Among these tips are to prune trees when humidity levels are low, to apply wound protection within the first week after pruning, and to remove shredded branches from orchards.
The research was done by Dr Meagan van Dyk of the Strand, as part of her Ph.D. in Plant Pathology. Her research was funded by the Agricultural Research Council’s (ARC) Infruitec-Nietvoorbij, the National Research Foundation and the Department of Trade and Industry’s THRIP programme in collaboration with the SA Olive Industry Association.
She was based at the ARC’s InfruitecNietvoorbij campus in Stellenbosch while completing her four-year research project under the supervision of Prof Francois Halleen of ARC InfruitecNietvoorbij, Prof Lizel Mostert of the SU Department of Plant Pathology, and Dr Chris Spies of ARC Plant Health and Protection.
Olive production in South Africa
“The olive industry in South Africa produces an excellent quality olive oil. However, the Olive Sector Development Plan of the Department of Trade and Industry identified low production and the lack of local research as weaknesses of the olive industry in South Africa.

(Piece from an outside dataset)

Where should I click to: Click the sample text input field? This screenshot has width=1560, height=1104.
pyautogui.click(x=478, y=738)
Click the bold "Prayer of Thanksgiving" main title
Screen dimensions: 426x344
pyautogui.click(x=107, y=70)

“The effective management of pests and diseases, including olive trunk diseases, forms an integral part in improving the lifespan and yield of olive trees, and increasing olive production in especially the Western Cape,” says Prof Halleen who is also an extraordinary associate professor in the SU Department of Plant Pathology.
Prof Halleen says that trunk diseases typically take a long time to develop. It starts with the dieback of shoots and then spreads to the rest of the tree. He reckons that good harvests can still be taken off trees that farmers have managed well.